We are now in the midst of an era of the great misuse of standardized exams. The experts who design such exams — psychometricians and psychologists — are outspoken in their insistence that exams are designed for different purposes, and that it is entirely illegitimate to take a test designed to diagnosis problems in a student’s reading comprehension, for example, and use it to reach a judgment on whether the student has mastered the skills she needs in English Language Arts, or to make a high stakes decision about a student’s promotion or graduation. With this misuse of standardized exams, the DoE is now attempting to extend this illegitimate use of standardized exams to make high stakes decisions about teachers, a purpose for which they were clearly not designed.

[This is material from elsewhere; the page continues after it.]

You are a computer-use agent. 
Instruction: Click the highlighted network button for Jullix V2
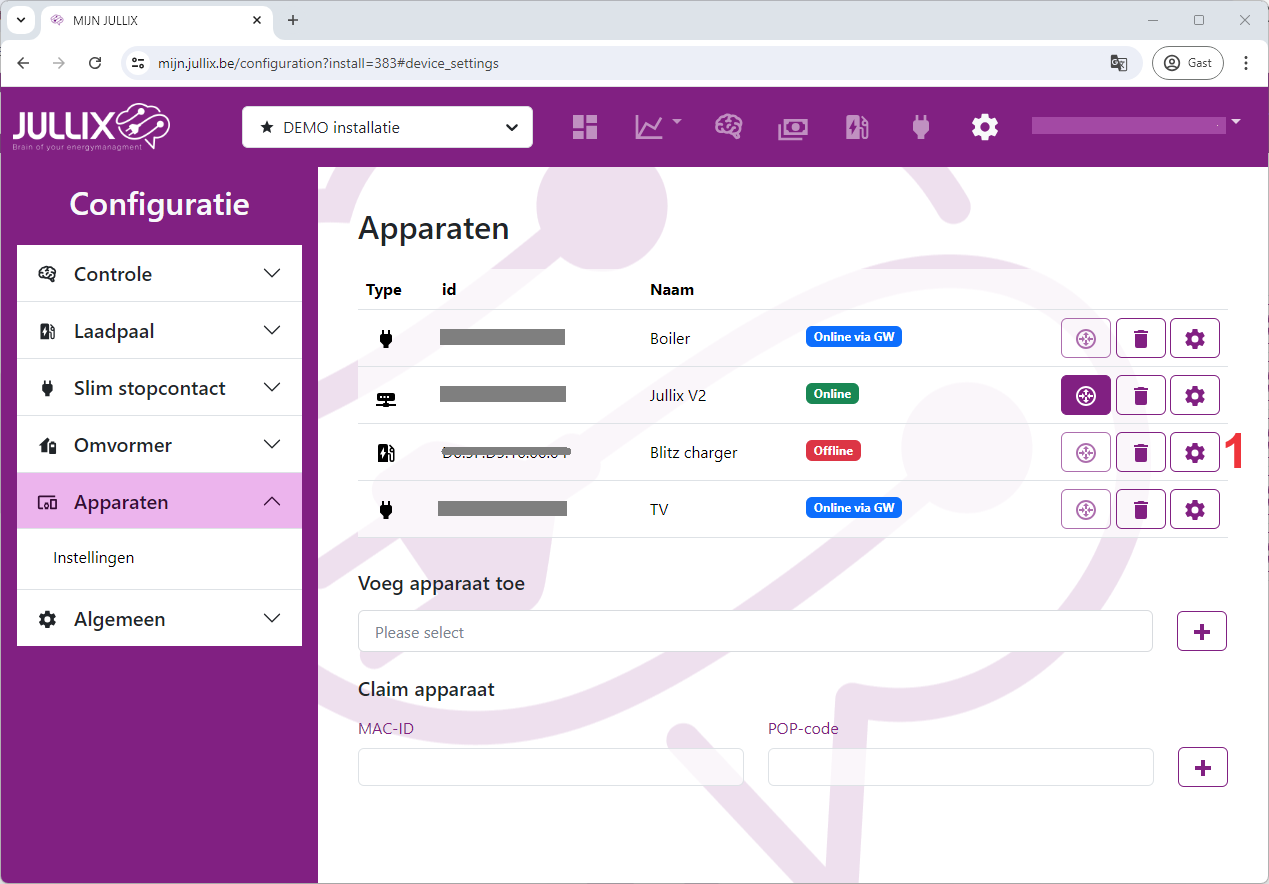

What is remarkable about Tweed seizing on such a fundamentally flawed and intellectually dishonest project is what it says about its estimation of the ability of its administrators, after six years of Klein’s Children First agenda. Millions upon millions of public and private dollars have been spent on its much vaunted Leadership Academy, but now Tweed is looking for ways to circumvent the professional educational judgments that the graduates of that academy make on teaching quality. There is a technocratic ideology that guides all of Tweed’s ventures, one that saw the development of ARIS — its new multi-million dollar computer database — as a way to directly observe and evaluate everyone in the system from a computer terminal in Tweed, without having to rely upon any intervening human judgment. In the hands of Tweed, ARIS is eerily reminiscent of the panopticon [literally, all seer] of the 19th century English utilitarian Jeremy Bentham, a 21st century ‘virtual’ version of Bentham’s prison architecture which allows an omniscient power to track each and every subject. Tweed’s technocratic ideologues are so intent upon having that power in the numbers on their desktop computer terminals that they will pursue that goal even in the face of the knowledge that those numbers can not possibly be accurate and complete.

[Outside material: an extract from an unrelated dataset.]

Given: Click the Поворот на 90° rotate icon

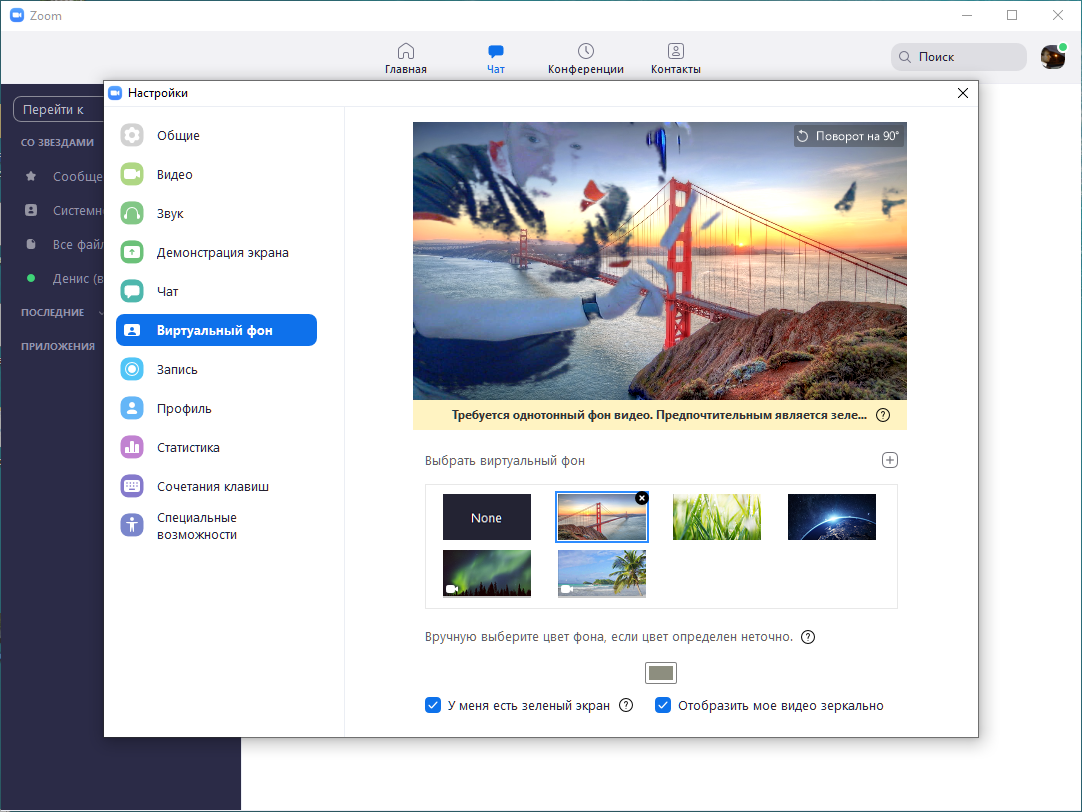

Teacher evaluation is the subject of collective bargaining and teacher tenure is a matter of state law. The UFT will not open our agreement to consider any role for such a fundamentally flawed project in the evaluation of teachers, and we will defend with all our means the tenure law. Just this last year, the state legislature passed and Governor Spitzer signed a law which laid out three grounds for making decisions on teacher tenure —  supervisory evaluation,  peer review and  the ability of teachers to use data to inform their instruction. That is as it should be. Teaching is a demanding, difficult craft that is not reducible to a technocrat’s numbers.